In zit balans houden en tegelijkertijd de activiteit uitvoeren:
(4) Start met het aandoen van een bodywarmer: Deze hebben geen mouwen dus is een stap
makkelijker, met beide armen eerst kunnen.
(5) Wanneer dit heel goed gaat, kan gebruik worden gemaakt van een vest/jas.
(6) Wanneer dit heel goed gaat, kan een strak blouseje worden aangedaan.
└> Zo min mogelijk steun nemen.
└> Eerst met aangedane arm in vest, dat is makkelijker. Als dit goed gaat dan ook de andere kant oefenen.
Voor het dichtdoen van de knoopjes, gaan we eerst de hand nog iets beter trainen:
(7) Blokjes verschuiven van A naar B, of van verschillende kleuren vakjes.
(8) Blokjes oppakken en verplaatsen van A naar B, of van verschillende kleuren vakjes.
(9) Knikkers oppakken en op de cilinder leggen (denk aan FAT).
3
, Eindgesprek: U heeft heel goed geoefend, dit was het alweer voor vandaag. Hoe vond u het zelf gaan?

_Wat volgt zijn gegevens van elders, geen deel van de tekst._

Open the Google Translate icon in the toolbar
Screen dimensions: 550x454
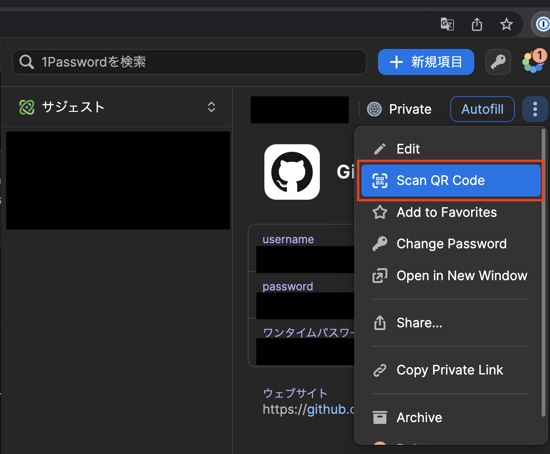[x=446, y=24]
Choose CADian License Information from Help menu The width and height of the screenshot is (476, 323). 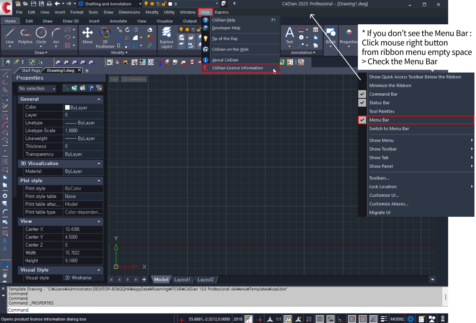pyautogui.click(x=237, y=68)
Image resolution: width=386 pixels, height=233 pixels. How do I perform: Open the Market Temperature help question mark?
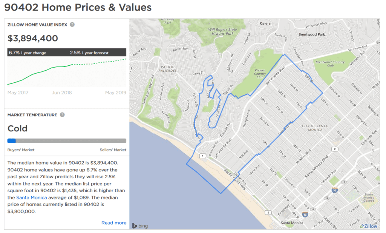(62, 115)
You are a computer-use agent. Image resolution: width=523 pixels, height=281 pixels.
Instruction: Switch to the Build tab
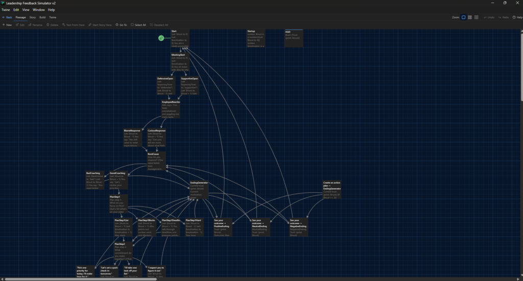pos(42,17)
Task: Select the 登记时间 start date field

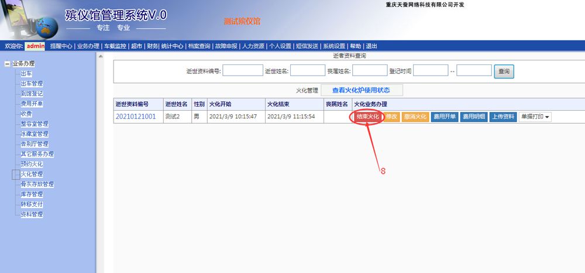Action: (x=431, y=71)
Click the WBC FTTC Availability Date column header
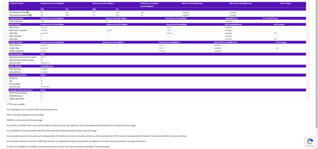318x149 pixels. [192, 4]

Effectmeting: Kunt u nog een laatste keer voor mij uw blouse aantrekken?
Dit gaat goed, maar de MAS is wel erg toegenomen door het vele oefenen.
Huiswerkoefeningen:
∗ Elke keer dat de verzorging u jas/blouse/vest aandoet, moet u aangeven dat u dit zelf wilt proberen.
∗ Wanneer dit niet lukt, vraag dan of de verzorging u daar dan bij stuurt, dus dat u het wel zelf moet doen,
maar dat de verzorging bijvoorbeeld de mouw aangeeft waar u in moet.
∗ Kortom: Elke keer bij aankleden, zelf proberen om de jas/blouse/vest aan te doen.